Assignment => Your answer should be every line from the records that contains "computer".

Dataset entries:
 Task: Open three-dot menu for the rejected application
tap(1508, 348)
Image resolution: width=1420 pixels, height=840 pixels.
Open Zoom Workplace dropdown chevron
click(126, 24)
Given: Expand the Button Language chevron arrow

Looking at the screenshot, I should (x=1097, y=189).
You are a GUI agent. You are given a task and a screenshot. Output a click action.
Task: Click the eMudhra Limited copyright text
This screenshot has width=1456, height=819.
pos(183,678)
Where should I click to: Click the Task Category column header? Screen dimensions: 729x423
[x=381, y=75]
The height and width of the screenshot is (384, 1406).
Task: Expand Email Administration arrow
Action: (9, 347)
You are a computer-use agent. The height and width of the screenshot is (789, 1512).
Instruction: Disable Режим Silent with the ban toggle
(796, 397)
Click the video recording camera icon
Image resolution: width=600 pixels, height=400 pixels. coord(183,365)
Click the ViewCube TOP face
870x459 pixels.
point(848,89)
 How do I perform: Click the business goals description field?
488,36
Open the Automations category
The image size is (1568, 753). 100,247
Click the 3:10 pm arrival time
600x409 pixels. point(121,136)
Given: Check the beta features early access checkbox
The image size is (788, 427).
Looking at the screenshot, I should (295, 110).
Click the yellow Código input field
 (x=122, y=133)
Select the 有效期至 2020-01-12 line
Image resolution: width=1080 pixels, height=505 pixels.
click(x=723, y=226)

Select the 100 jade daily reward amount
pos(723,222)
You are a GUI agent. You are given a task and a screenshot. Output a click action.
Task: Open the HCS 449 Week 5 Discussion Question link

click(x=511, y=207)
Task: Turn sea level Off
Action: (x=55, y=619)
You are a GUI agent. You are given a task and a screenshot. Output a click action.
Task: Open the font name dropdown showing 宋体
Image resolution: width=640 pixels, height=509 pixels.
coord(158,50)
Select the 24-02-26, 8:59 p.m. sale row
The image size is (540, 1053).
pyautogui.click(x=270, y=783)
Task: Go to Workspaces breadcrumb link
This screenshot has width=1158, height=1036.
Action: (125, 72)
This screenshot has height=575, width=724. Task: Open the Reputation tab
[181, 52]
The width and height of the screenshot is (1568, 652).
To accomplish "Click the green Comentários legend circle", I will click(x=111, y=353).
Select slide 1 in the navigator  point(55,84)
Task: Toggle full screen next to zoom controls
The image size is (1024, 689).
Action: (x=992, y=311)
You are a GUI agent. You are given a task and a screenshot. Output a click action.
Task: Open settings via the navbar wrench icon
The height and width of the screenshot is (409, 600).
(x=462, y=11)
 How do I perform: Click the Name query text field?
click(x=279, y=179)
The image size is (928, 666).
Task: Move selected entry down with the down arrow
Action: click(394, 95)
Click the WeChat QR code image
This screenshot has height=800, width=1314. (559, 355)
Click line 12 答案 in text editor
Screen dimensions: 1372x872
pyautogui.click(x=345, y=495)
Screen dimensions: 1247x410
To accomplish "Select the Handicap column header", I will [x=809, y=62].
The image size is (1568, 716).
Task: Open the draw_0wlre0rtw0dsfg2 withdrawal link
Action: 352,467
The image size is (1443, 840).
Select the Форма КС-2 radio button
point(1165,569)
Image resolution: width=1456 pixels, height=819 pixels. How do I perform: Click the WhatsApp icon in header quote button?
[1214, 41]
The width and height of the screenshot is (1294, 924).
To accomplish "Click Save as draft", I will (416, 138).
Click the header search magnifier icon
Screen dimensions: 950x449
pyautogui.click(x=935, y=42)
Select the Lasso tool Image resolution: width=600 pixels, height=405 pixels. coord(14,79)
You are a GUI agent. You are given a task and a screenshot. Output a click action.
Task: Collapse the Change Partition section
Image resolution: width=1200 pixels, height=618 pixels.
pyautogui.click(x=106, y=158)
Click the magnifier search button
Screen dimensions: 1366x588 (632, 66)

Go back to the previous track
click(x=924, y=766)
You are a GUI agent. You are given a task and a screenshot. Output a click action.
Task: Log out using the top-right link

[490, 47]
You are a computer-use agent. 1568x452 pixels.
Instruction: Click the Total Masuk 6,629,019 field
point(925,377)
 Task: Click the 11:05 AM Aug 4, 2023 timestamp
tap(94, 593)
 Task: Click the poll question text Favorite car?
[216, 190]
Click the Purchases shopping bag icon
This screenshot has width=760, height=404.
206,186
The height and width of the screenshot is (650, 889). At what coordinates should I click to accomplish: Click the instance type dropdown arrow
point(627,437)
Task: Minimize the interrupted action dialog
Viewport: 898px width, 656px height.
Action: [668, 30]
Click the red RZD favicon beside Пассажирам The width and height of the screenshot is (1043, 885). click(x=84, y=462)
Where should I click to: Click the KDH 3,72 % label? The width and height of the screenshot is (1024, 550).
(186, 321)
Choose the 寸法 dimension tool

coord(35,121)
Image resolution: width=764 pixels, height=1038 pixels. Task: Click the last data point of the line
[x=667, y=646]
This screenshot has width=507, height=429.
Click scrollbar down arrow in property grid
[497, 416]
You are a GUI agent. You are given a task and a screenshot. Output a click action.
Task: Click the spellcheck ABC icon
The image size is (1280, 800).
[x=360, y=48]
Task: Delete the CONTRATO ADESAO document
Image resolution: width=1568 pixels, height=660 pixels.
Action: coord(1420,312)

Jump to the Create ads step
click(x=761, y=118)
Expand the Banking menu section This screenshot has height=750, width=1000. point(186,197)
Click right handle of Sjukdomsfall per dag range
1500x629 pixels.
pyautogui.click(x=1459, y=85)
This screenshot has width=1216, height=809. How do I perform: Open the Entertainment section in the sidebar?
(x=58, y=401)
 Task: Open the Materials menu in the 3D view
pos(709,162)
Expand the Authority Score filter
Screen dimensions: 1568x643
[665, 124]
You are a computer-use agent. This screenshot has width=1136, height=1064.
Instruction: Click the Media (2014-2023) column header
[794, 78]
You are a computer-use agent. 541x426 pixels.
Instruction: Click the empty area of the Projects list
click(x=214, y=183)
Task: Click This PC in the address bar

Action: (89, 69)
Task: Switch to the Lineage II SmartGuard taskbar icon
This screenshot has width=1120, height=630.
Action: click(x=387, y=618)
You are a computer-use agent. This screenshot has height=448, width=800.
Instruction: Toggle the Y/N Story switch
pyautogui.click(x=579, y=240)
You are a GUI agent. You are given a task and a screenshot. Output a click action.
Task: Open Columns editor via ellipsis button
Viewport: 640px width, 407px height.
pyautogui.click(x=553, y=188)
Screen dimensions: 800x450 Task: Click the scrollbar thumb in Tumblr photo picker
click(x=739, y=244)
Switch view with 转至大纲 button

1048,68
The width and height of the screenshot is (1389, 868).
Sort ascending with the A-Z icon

Solution =>
You are a computer-use agent. The height and width of the screenshot is (789, 1512).
You are a computer-use agent. 1568x452 pixels.
You are a computer-use agent. This screenshot has width=1136, height=1064.
You are a computer-use agent. 541x426 pixels.
You are a computer-use agent. This screenshot has height=448, width=800.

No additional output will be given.